* **KETENTUAN 1**
Dalam kutipan tentang zakat, mengapa orang menitipkan zakatnya kepada sesepuh atau ustadz?
* **KETENTUAN 2**
Tulis ulang catatan mulai dari awal sampai baris yang memuat "coordinates (44, 296).", termasuk baris itu. Ganti "Find the location of" dengan "Identify the location of" dan biarkan bagian lainnya tetap sama.

* **KUTIPAN UNTUK DIBACA**
- - -
Dan Syaikh Muhammad bin Shalih Utsaimin Rahimahullah mencontohkan beberapa contoh. Diantara contoh yang akan saya sampaikan adalah seperti ini. Ini agar kita tahu bedanya dan hukumny juga beda.

Kalau ada di sebuah tempat yang dia dianggap oleh masyarakat sebagai sesepuh atau Ustadz. Lalu manusia menitipkan zakatnya kepada orang ini karena dianggap orang ini orang yang bisa dipercaya. Ketika dia memegang atau mengumpulkan zakat dari manusia, dia harus amanah dan dia harus sampaikan.
- - -
* **CATATAN YANG DIBERIKAN**
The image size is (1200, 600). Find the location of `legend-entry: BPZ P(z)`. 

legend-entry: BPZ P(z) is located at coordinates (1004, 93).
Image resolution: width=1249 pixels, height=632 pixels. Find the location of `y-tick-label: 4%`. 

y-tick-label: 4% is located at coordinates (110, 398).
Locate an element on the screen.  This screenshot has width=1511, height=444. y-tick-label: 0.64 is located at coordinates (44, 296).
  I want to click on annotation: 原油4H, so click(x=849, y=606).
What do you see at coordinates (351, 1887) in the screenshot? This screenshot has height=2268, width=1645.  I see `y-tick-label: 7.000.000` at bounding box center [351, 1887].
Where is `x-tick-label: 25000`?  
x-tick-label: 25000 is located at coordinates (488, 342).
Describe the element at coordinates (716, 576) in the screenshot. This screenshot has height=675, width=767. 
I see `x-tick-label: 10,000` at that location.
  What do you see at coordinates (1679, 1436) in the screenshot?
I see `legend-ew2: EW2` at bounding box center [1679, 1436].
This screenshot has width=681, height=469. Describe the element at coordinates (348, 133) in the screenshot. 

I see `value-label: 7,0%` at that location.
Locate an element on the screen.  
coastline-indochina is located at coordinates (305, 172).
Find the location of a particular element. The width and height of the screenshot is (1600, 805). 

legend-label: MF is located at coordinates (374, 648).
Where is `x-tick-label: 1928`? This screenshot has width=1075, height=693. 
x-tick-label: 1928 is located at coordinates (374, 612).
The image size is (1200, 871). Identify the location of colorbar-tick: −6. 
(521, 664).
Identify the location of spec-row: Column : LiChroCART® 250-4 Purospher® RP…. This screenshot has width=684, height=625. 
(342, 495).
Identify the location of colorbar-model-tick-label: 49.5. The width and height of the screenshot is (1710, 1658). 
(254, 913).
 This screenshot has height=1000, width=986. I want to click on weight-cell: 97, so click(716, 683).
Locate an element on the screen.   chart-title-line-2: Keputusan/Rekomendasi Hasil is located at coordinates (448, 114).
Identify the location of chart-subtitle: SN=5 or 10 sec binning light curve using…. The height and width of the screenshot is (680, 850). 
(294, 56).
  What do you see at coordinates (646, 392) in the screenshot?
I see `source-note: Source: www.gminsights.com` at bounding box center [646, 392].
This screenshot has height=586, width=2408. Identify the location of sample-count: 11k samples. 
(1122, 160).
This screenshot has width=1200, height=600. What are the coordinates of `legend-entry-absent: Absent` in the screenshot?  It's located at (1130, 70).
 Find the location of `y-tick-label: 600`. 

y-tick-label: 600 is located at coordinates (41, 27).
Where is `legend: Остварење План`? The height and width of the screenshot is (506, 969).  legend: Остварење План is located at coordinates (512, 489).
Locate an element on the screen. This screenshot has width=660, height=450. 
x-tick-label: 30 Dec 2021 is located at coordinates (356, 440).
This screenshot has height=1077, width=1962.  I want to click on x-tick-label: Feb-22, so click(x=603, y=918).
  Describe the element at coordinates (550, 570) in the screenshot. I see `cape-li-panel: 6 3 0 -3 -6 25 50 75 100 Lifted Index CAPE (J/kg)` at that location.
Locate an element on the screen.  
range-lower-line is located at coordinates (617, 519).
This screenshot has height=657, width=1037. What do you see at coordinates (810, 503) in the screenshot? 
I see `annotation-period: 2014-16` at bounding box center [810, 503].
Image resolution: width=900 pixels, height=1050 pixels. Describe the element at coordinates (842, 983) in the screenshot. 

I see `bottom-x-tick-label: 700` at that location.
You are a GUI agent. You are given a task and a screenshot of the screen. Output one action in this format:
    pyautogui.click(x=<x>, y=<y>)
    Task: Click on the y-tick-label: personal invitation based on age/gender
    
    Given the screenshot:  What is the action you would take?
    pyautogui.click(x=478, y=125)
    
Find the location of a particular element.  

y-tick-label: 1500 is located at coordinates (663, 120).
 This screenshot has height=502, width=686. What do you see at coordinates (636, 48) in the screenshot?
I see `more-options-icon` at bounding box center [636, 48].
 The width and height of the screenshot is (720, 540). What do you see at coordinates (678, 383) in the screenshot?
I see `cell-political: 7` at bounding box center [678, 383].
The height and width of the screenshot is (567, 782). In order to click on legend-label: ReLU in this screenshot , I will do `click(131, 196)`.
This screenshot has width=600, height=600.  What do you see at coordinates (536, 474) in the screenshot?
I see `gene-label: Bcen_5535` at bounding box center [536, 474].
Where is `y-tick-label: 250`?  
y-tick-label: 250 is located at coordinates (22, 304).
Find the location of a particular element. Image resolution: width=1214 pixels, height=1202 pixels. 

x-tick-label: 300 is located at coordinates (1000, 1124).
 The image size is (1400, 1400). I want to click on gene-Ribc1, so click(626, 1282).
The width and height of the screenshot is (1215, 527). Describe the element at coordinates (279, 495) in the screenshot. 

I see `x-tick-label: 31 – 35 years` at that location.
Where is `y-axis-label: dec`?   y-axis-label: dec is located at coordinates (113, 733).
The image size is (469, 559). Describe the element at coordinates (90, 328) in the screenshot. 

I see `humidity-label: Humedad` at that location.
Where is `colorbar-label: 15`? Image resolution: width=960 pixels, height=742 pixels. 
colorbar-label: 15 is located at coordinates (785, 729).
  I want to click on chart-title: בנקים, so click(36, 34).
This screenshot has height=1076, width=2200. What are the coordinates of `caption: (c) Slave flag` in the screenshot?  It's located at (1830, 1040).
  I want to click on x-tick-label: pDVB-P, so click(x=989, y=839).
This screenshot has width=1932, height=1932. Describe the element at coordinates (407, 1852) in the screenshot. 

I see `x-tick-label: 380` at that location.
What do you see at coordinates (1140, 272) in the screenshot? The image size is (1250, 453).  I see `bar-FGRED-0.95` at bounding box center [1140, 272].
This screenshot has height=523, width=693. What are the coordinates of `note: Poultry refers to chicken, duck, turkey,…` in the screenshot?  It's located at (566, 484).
- - -
* **PENYELESAIAN 1**
Karena orang itu dianggap bisa dipercaya.

* **PENYELESAIAN 2**
The image size is (1200, 600). Identify the location of `legend-entry: BPZ P(z)`. 

legend-entry: BPZ P(z) is located at coordinates (1004, 93).
Image resolution: width=1249 pixels, height=632 pixels. Identify the location of `y-tick-label: 4%`. 

y-tick-label: 4% is located at coordinates (110, 398).
Locate an element on the screen.  This screenshot has width=1511, height=444. y-tick-label: 0.64 is located at coordinates (44, 296).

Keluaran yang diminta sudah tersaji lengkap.